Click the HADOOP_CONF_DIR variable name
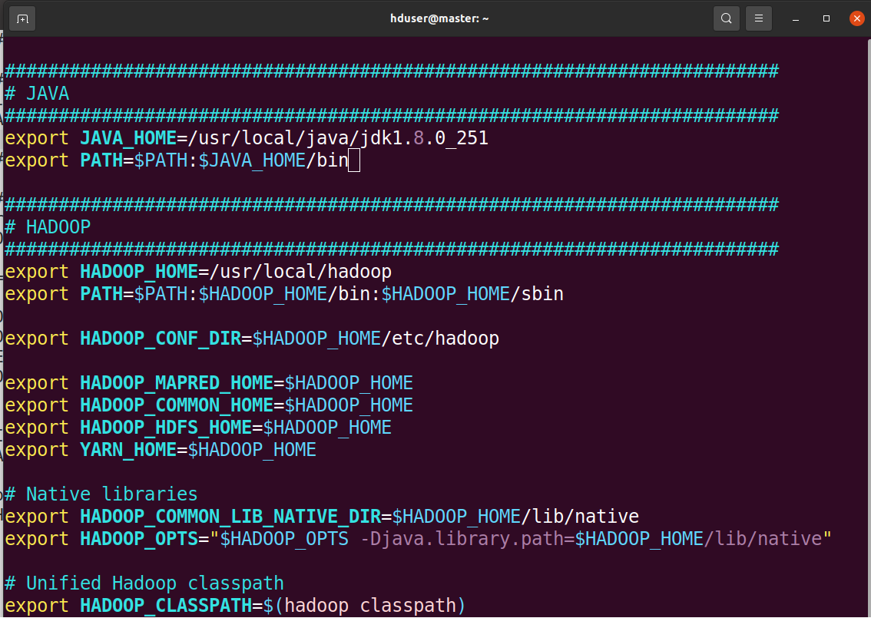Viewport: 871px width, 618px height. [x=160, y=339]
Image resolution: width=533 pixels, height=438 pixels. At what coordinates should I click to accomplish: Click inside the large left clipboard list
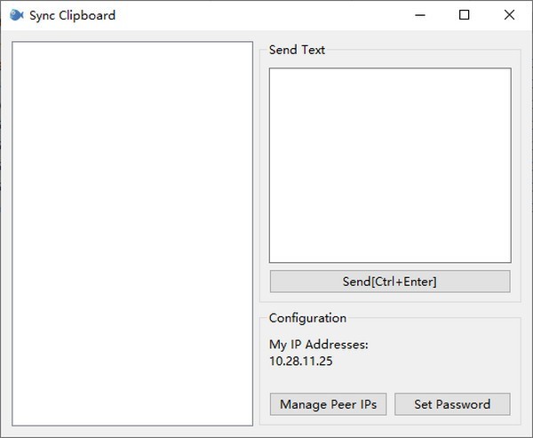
* * *
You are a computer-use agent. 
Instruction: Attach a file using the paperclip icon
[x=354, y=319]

- _What you will do_: Each line between the one holding "Click the HADOOP_CONF_DIR variable name" and the one holding "Image resolution: width=533", inclusive, should be copied exactly as it appears above, and pictures should be omitted.

- _Exercise output_:
Click the HADOOP_CONF_DIR variable name
Viewport: 871px width, 618px height. [x=160, y=339]
Image resolution: width=533 pixels, height=438 pixels. At what coordinates should I click to accomplish: Click inside the large left clipboard list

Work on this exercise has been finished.